FILMES DA ÍNDIA E DA VENEZUELA ENCANTAM O PÚBLICO NO 10o. AMAZONAS FILM FESTIVAL.

Foi uma noite de lavar a alma aqui no 10º Amazonas Film Festival. Os dois longas internacionais da Mostra Competitiva – “The Lunchbox” e “Pelo Malo” – vieram repletos de qualidades, mostrando que o júri não terá moleza pela frente para escolher os melhores deste ano.

Totalmente rodado na caótica cidade indiana de Mumbai (antigamente chamava Bombaim, mas tudo bem), “The Lunchbox” é um drama romântico que mostra que “o trem errado muitas vezes pode levar ao lugar certo”, para usar a analogia que o próprio roteiro lança mão. Fernandes (Irrfan Khan, de “A História de Pi”) é um funcionário público prestes a se aposentar. Metódico, um dia ele tem sua infinita rotina quebrada por um prosaico problema de logística: a marmita do seu almoço, que lhe é entregue religiosamente a uma hora da tarde por um restaurante local, vem trocada, fazendo com que ele experimente novos sabores e novos temperos em sua vida. Na outra ponta deste engano está a bela Ila (Nimrat Kaur), uma mulher infeliz no casamento.

A partir desta simples troca de marmitas, tem início a história destes dois personagens que sofrem de extrema solidão, mesmo vivendo numa das cidades mais populosas do planeta. O tempero – ícone dos mais representativos na cultura indiana – entra na trama como analogia da própria alegria de viver.
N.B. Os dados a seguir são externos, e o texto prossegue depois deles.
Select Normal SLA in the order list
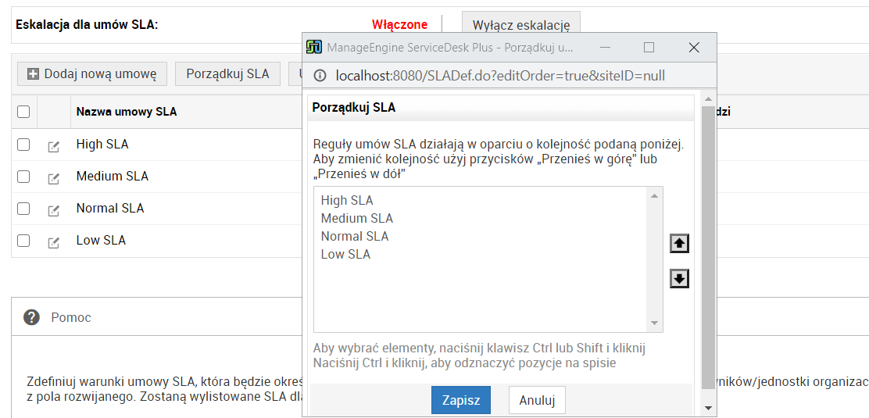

Uma alegria contestada pelo protagonista, que, ao saber da história de um homem que se encontra há 15 anos em coma, acredita ser melhor para ele continuar em sua letargia, ao invés de viver num lugar onde não é mais possível comprar sequer um lugar deitado no cemitério (segundo o filme, a população é tamanha que atualmente os mortos são enterrados em pé).
Ironias, humores, decepções e esperanças compõem o belo painel de sentimentos desta coprodução multinacional (Índia, França, Alemanha e Estados Unidos) que reúne excelentes interpretações e que tem tudo para agradar o grande público.

A distribuição do filme no Brasil já está garantida pela Imovision. Será que aqui ele vai se chamar “A Marmita”?
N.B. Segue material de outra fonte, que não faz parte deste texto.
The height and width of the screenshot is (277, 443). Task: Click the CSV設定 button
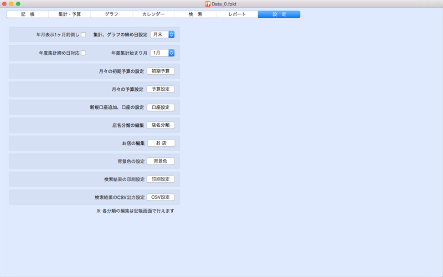click(161, 197)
Da Ásia para a América do Sul: ”Pelo Malo”, que pode ser traduzido como “Cabelo Ruim”, vem da Venezuela para contar a história de Júnior (o estreante Samuel Lange Zambrano, perfeito no papel), um garoto cujo sonho é alisar seu cabelo e sair bonito na fotografia da escola, posando de cantor. Faltam poucos dias para a foto e Marta, a mãe de Júnior (Samantha Castillo, também estreante e também ótima) além de não ter o dinheiro para o fotógrafo, ainda reprova totalmente as obsessões estético-capilares do garoto. Enquanto isso, o circo de horrores da mídia local não se cansa de explorar as bizarrices em torno de uma parte da população que aguarda ansiosa por um milagre que cure o câncer do então presidente Hugo Chávez.

O conflito mãe/filho embasa o preconceito de Marta, para quem cantar e cuidar dos cabelos são sinalizadores de homossexualidade. A felicidade, aqui, gera uma culpa tão insuportável para a protagonista opta por um desfecho que, se não chega à tragédia, escancara um
dos diálogos finais mais cruéis já mostrados na tela.

Como moldura de toda esta disfunção familiar, a roteirista e diretora Mariana Rondón (vencedora do Cine Ceará 2008 por “Postales de Leningrado”) situa a ação na violenta periferia de Caracas, onde nem o som dos tiros que cruzam os gigantescos condomínios decadentes são suficientes para tirar seus habitantes do torpor.
Coproduzido por Venezuela, Peru, Argentina e Alemanha, “Pelo Malo” foi o vencedor da Concha de Ouro no Festival de San Sabeastián, e ainda não tem distribuição firmada no Brasil.